DB_PASS=the_actual_password_for_my_machine

Next.js resolves a variable by walking these locations in order and stopping at the first match:

1. process.env (already set in the shell or the host platform)
2. .env.$(NODE_ENV).local
3. .env.local (skipped when NODE_ENV is test)
4. .env.$(NODE_ENV)
5. .env

So if NODE_ENV is development and DB_PASS is defined in both .env.local and .env, the value from .env.local wins. The base .env holds safe defaults that work for everyone; .env.local holds the real values for your machine and overrides them.

You can also reference one variable from another with $:

TWITTER_USER=nextjs
TWITTER_URL=https://x.com/$TWITTER_USER

Here process.env.TWITTER_URL resolves to https://x.com/nextjs. If you need a literal $ in a value, escape it as \$.

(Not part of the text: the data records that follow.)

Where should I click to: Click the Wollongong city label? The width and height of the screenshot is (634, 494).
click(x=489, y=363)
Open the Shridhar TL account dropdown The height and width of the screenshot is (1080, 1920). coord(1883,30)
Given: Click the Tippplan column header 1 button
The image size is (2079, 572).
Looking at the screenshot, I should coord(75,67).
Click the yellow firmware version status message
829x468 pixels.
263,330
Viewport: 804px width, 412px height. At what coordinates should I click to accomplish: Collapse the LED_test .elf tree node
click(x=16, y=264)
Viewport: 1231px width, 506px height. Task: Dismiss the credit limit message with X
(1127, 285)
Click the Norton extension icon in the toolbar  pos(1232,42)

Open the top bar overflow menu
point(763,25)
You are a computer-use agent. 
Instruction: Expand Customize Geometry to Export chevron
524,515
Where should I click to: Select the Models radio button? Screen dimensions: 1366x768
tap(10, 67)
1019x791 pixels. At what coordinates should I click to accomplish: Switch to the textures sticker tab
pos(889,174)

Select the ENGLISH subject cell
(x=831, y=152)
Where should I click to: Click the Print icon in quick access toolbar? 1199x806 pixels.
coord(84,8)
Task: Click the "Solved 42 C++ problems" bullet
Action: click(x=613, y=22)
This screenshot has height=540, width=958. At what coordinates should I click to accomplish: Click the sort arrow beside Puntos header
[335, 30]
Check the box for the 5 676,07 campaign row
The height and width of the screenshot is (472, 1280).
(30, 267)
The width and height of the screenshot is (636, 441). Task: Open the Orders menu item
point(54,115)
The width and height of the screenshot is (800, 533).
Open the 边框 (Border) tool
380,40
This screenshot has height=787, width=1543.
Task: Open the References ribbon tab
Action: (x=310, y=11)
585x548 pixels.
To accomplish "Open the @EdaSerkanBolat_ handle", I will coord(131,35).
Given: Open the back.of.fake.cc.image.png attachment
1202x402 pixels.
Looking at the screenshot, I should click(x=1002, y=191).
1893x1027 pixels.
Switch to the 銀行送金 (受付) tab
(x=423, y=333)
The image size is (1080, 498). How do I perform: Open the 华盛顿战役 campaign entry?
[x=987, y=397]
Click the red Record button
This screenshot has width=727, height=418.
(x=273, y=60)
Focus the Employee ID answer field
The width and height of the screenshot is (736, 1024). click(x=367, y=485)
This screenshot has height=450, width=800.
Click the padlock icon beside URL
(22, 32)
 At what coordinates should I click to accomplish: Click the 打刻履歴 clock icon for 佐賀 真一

By default, every environment variable is server-only. It lives in the Node.js process and never reaches the browser. The client runs in a different environment and cannot see process.env.DB_PASS.

To send a value to the browser, you prefix it with NEXT_PUBLIC_:

NEXT_PUBLIC_ANALYTICS_ID=abcdefghijk

Now understand the mechanic, because it is the whole point. At next build time, Next.js scans your code for literal references to process.env.NEXT_PUBLIC_ANALYTICS_ID and replaces each one with the actual string, inlining it into the JavaScript bundle shipped to the browser:

"use client"
 
import { setupAnalytics } from "@/lib/analytics"
 
// At build time this becomes setupAnalytics("abcdefghijk").
// The literal string ships to every browser.
setupAnalytics(process.env.NEXT_PUBLIC_ANALYTICS_ID)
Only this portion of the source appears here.